Health related services
  • Weight management programs;
  • Smoking cessation programs;
  • Nutrition programs and counselling;
  • Maternity services (prenatal classes, midwifery services);
  • Alternative health practitioners;
  • Sleep assessments; and
  • Stress management programs
Fitness related services
  • Fitness club memberships and classes;
  • Sports team costs;
  • Sports club fees (golf memberships, greens fees; ski passes…);
  • Personal training fees; and
  • Fitness and sports equipment
Work/life balance related services
  • Elder care costs;and
  • Day care costs
Personal insurance premiums
  • Critical illness (CI);
  • Life insurance;
  • Long term care; and
  • Long term disability (LTD)
Professional development
  • Courses and seminars;
  • Conference and classes;
  • Text books and reference materials;
  • Professional exam fees; and
  • Travel costs associated with eligible professional development
Technology
  • Computers;
  • Other electronic devices (smartphones; tablets); and
  • Software

Because a TSA is a flexible solution by design, the underwriter can customize any TSA to meet the unique needs of specific work place demographics or preferences and requests.

Disability and absence management solutions

Disability and absences can be a difficult time for both employees and employers and can have devastating impacts. Employers suffer losses in productivity, resources and customer service, and satisfaction levels when employees are away from work. The impact to employees needs to be measured both in terms of the potential loss of income and financial security as well as the isolation and uncertainty that can accompany serious health issues.

Our commitment to minimizing the cost and impact of disability is founded upon the principal that absent workers must be supported throughout the disability process in order to regain their health and successfully return to work. Where a return to work is not possible, we are committed we ensure that the disability manager is committed to providing fair and consistent support to employees suffering ongoing, severe disabilities.

 

Learn More

We understand that technology is only as relevant as the information it delivers. That is why Tripemco Financial offers online access to Canadian health and wellness resources. Through a holistic approach to group benefits, we provide valuable information, tools and support to deal with the physical and mental issues that can impact the ability to lead a healthy, balanced life.The resources at Tripemco Financial can help improve work-life balance and the overall health of our clients and their plan members.

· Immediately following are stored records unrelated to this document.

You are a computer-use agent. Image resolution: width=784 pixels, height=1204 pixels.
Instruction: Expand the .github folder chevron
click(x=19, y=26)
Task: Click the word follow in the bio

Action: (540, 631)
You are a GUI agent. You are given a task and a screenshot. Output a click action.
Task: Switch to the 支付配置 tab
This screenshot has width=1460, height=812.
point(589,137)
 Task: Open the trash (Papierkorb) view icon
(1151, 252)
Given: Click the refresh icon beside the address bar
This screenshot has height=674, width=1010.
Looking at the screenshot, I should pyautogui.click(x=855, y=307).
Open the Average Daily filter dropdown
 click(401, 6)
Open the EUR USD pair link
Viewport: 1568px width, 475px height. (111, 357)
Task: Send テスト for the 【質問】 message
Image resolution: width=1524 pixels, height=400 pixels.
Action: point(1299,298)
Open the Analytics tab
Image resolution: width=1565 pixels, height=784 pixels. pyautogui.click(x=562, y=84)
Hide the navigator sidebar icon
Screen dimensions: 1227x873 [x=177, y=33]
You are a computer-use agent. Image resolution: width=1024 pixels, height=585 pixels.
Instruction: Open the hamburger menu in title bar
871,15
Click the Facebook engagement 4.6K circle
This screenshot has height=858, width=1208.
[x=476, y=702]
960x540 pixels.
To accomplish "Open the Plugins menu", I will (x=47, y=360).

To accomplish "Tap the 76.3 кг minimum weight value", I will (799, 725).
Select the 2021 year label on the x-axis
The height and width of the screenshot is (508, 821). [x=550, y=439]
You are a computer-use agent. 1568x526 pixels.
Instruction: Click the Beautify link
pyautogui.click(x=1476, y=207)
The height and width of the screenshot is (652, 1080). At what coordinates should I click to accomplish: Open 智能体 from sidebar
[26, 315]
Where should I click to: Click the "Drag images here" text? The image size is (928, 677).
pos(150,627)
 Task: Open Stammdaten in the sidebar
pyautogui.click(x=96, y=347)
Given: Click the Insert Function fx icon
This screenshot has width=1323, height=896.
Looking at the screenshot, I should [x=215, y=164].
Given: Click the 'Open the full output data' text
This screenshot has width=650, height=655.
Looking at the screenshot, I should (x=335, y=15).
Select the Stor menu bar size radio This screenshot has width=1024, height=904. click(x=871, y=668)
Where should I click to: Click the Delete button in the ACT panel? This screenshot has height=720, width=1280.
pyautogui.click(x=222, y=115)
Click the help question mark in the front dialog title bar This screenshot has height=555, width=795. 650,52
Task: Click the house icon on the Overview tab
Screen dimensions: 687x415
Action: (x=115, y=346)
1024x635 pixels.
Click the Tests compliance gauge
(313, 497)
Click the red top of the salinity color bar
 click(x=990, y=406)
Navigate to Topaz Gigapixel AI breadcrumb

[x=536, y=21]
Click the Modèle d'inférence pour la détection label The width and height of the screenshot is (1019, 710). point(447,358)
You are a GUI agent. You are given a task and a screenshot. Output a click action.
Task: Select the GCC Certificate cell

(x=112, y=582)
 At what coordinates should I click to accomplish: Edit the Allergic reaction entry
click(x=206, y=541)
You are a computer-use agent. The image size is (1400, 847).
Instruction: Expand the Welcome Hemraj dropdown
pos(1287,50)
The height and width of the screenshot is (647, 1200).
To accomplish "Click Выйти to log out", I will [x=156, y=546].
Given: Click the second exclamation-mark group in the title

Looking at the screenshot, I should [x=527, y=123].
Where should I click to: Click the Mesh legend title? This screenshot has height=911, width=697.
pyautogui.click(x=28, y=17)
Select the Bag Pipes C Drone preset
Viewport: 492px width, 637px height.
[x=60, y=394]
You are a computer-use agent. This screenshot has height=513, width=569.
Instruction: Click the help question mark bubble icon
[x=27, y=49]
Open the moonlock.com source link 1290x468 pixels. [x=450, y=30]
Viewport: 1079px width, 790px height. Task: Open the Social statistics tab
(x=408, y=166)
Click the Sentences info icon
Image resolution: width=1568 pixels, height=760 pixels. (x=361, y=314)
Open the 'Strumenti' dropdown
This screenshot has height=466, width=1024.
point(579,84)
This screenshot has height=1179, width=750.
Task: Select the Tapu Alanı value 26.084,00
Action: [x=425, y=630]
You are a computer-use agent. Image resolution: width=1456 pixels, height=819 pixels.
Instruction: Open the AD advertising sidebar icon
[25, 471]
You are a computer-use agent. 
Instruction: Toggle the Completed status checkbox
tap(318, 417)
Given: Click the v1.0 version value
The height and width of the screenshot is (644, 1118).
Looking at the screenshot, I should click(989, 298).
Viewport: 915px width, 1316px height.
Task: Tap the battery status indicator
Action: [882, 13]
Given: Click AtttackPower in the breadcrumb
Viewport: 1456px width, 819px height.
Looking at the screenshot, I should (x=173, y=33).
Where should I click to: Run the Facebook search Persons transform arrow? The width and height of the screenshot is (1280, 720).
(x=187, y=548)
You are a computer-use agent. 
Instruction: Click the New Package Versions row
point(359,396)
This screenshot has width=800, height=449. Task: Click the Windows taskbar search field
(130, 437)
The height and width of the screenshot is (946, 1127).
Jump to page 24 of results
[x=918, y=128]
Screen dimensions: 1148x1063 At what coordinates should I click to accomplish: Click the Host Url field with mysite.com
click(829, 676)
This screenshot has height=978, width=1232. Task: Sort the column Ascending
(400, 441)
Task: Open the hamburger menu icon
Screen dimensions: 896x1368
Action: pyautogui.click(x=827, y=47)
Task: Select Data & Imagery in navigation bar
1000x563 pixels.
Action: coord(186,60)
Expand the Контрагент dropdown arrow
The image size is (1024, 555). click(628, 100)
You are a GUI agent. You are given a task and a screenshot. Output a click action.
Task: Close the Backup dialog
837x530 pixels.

Innovative online services for plan sponsors, members and advisors

As a result of our commitment to service, we developed our web services add on site. This online solution is flexible and comprised of three customized service modules offering our plan sponsors, plan members and advisors the self-service options they require.

Innovations provides:

  • Simplified plan administration and reporting;
  • Real time enrollment and change updates;
  • Environmentally friendly eSolutions;
  • Quicker turnaround times;
  • 24/7 access to a private, confidential and secure network; and
  • The opportunity for plan members to participate in managing and understanding their benefits.